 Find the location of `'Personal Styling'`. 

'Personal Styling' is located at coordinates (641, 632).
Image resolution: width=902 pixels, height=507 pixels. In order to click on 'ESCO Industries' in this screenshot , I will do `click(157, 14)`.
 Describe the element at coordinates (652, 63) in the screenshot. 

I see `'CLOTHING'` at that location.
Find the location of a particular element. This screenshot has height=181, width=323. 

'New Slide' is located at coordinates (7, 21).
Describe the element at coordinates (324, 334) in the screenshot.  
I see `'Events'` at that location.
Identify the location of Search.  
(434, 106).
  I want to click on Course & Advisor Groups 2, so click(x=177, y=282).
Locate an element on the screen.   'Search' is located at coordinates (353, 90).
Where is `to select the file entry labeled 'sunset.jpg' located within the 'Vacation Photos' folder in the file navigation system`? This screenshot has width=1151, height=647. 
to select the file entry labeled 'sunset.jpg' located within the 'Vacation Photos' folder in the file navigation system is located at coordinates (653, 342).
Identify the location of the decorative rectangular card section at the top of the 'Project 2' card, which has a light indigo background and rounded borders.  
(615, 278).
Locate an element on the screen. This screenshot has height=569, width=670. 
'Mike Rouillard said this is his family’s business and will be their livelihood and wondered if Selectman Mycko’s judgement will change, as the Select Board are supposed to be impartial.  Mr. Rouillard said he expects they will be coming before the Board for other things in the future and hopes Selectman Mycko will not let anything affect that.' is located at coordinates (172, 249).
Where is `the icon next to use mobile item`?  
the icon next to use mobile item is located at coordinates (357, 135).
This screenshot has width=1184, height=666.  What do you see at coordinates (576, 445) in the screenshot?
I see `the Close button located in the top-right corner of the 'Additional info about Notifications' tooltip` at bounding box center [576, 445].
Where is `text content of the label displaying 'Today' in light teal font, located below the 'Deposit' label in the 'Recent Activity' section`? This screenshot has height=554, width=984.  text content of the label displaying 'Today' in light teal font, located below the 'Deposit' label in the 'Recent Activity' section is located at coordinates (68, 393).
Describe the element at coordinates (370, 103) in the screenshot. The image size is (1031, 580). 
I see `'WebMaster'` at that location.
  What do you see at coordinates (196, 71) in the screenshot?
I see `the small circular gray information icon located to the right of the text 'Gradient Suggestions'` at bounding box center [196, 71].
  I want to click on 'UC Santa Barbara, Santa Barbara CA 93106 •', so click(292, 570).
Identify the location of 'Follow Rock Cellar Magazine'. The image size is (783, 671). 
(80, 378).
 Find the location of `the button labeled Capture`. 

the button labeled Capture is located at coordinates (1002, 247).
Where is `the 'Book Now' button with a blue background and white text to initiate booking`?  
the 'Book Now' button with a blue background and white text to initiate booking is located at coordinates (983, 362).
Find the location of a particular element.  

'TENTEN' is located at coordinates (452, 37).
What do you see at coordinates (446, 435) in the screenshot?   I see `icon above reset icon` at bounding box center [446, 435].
====================
Copy every one of the entries above word for word, leaving nothing out and changing nothing.

* [Solution for this exercise]:
 Find the location of `'Personal Styling'`. 

'Personal Styling' is located at coordinates (641, 632).
Image resolution: width=902 pixels, height=507 pixels. In order to click on 'ESCO Industries' in this screenshot , I will do `click(157, 14)`.
 Describe the element at coordinates (652, 63) in the screenshot. 

I see `'CLOTHING'` at that location.
Find the location of a particular element. This screenshot has height=181, width=323. 

'New Slide' is located at coordinates (7, 21).
Describe the element at coordinates (324, 334) in the screenshot.  
I see `'Events'` at that location.
Identify the location of Search.  
(434, 106).
  I want to click on Course & Advisor Groups 2, so click(x=177, y=282).
Locate an element on the screen.   'Search' is located at coordinates (353, 90).
Where is `to select the file entry labeled 'sunset.jpg' located within the 'Vacation Photos' folder in the file navigation system`? This screenshot has width=1151, height=647. 
to select the file entry labeled 'sunset.jpg' located within the 'Vacation Photos' folder in the file navigation system is located at coordinates (653, 342).
Identify the location of the decorative rectangular card section at the top of the 'Project 2' card, which has a light indigo background and rounded borders.  
(615, 278).
Locate an element on the screen. This screenshot has height=569, width=670. 
'Mike Rouillard said this is his family’s business and will be their livelihood and wondered if Selectman Mycko’s judgement will change, as the Select Board are supposed to be impartial.  Mr. Rouillard said he expects they will be coming before the Board for other things in the future and hopes Selectman Mycko will not let anything affect that.' is located at coordinates (172, 249).
Where is `the icon next to use mobile item`?  
the icon next to use mobile item is located at coordinates (357, 135).
This screenshot has width=1184, height=666.  What do you see at coordinates (576, 445) in the screenshot?
I see `the Close button located in the top-right corner of the 'Additional info about Notifications' tooltip` at bounding box center [576, 445].
Where is `text content of the label displaying 'Today' in light teal font, located below the 'Deposit' label in the 'Recent Activity' section`? This screenshot has height=554, width=984.  text content of the label displaying 'Today' in light teal font, located below the 'Deposit' label in the 'Recent Activity' section is located at coordinates (68, 393).
Describe the element at coordinates (370, 103) in the screenshot. The image size is (1031, 580). 
I see `'WebMaster'` at that location.
  What do you see at coordinates (196, 71) in the screenshot?
I see `the small circular gray information icon located to the right of the text 'Gradient Suggestions'` at bounding box center [196, 71].
  I want to click on 'UC Santa Barbara, Santa Barbara CA 93106 •', so click(292, 570).
Identify the location of 'Follow Rock Cellar Magazine'. The image size is (783, 671). 
(80, 378).
 Find the location of `the button labeled Capture`. 

the button labeled Capture is located at coordinates (1002, 247).
Where is `the 'Book Now' button with a blue background and white text to initiate booking`?  
the 'Book Now' button with a blue background and white text to initiate booking is located at coordinates (983, 362).
Find the location of a particular element.  

'TENTEN' is located at coordinates (452, 37).
What do you see at coordinates (446, 435) in the screenshot?   I see `icon above reset icon` at bounding box center [446, 435].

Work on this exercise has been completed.